We draw some more. I ignore my salad. She eats french fries. She tells me she got to try the violin at music camp. And Sarah and her got into a fight, because Sarah said Hannah Montana was better than The Cheetah Girls, but then they both agreed that High School Musical is the best ever and now they’re friends again. Dance starts in two weeks. She is nervous for the first day at school. She wants to know if we can go shopping together for school clothes. I tell her I will try. I can tell from the look on her face she already knows it won’t happen.

The waitress clears our plates. Chelsea perks up at the thought of ice cream. She goes with the junior sundae. I decline, though ice cream would be good for me. I could use some weight on my frame. Maybe I should go on an ice cream diet. I will eat a gallon a day and balloon out to three hundred pounds. It’s not like anyone would care.
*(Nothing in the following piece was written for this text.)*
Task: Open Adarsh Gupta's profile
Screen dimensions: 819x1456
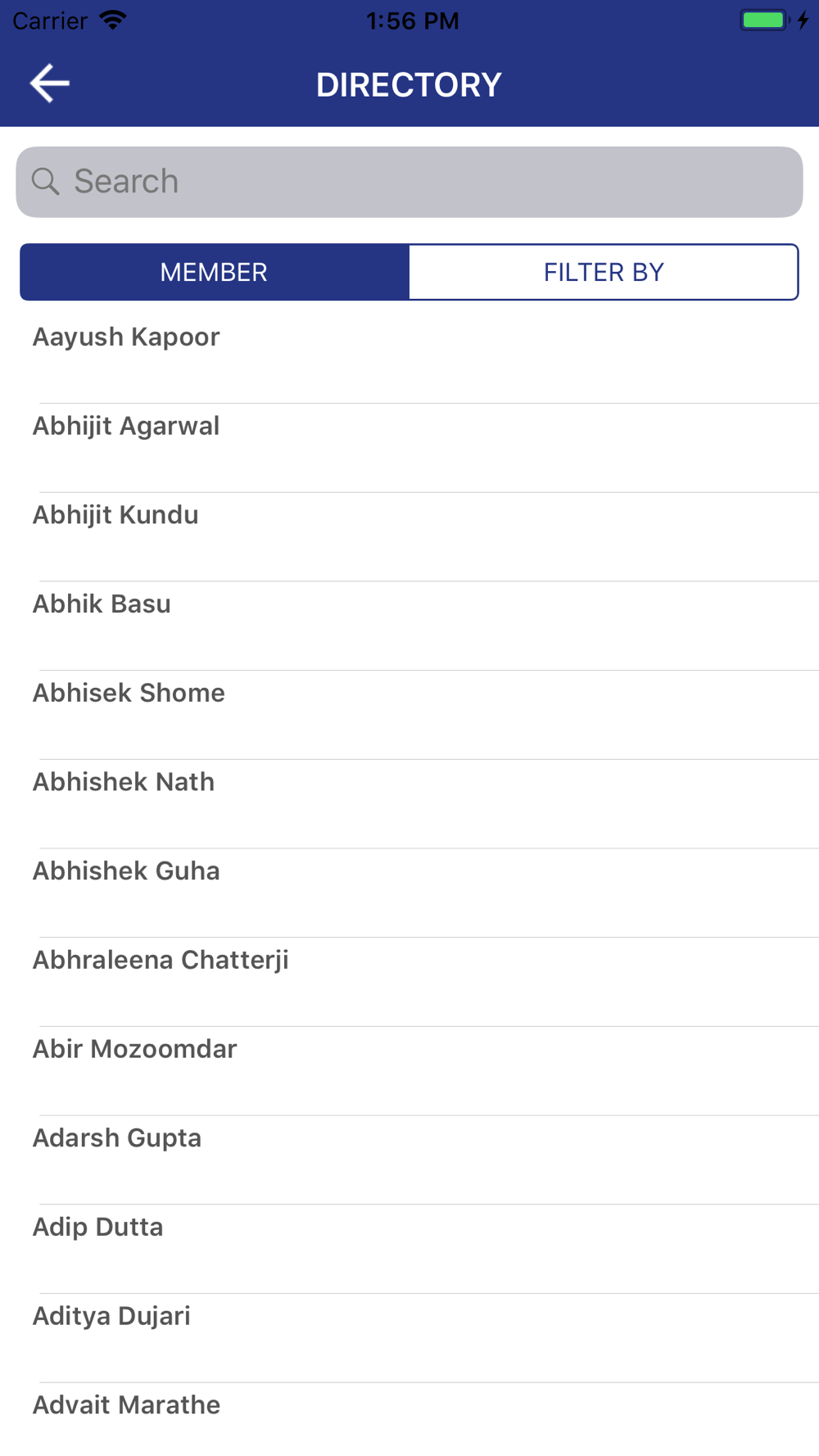Action: click(x=410, y=1160)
Self-pity gets me nowhere, so I reach across the table and hold my daughter’s hand again. Tonight, she lets me. Next week, I’ll have to wait and see.

She’s going to have a second mother. Some woman I’ve never met. I try to picture her, and my brain locks on some twenty-something blonde. Younger, prettier, perkier than me. She’ll help Chelsea pick out clothes for school, maybe braid her hair. She’ll be the first to hear of Chelsea’s school dramas, perhaps give her advice for handling her equally dramatic friends. They will bond. Maybe there’ll come a week when Chelsea won’t want to come to Friendly’s anymore.

I want to be bitter, but what would be the point? Chelsea’s job is to grow up, move forward. My job is to let her go. I just didn’t think it would be happening at the age of six.

Michael appears in the dining room. He doesn’t say anything, just stands there. Chelsea and I take the hint. I place money on the table for the check, then gather my things. By the time I slide out of the booth, Michael is already at the front doors, Chelsea lagging somewhere in between, trying to split the difference between her father ahead, her mother behind.

I catch up with her and we push out through the glass doors, where the storm has finally broken and cooling rain comes down in sheets. We hesitate under the awning, gathering ourselves for the sprint to the cars. Michael uses the moment to say, “I’m sure Chelsea mentioned the wedding to you.”

“Congratulations,” I say. Then ruin the moment by adding, “When would you like Evan to get fitted for a tux?”

The look he shoots me would’ve killed a lesser woman. I deliver it right back. I dare him to deny our firstborn child, who still asks when his father will be coming home.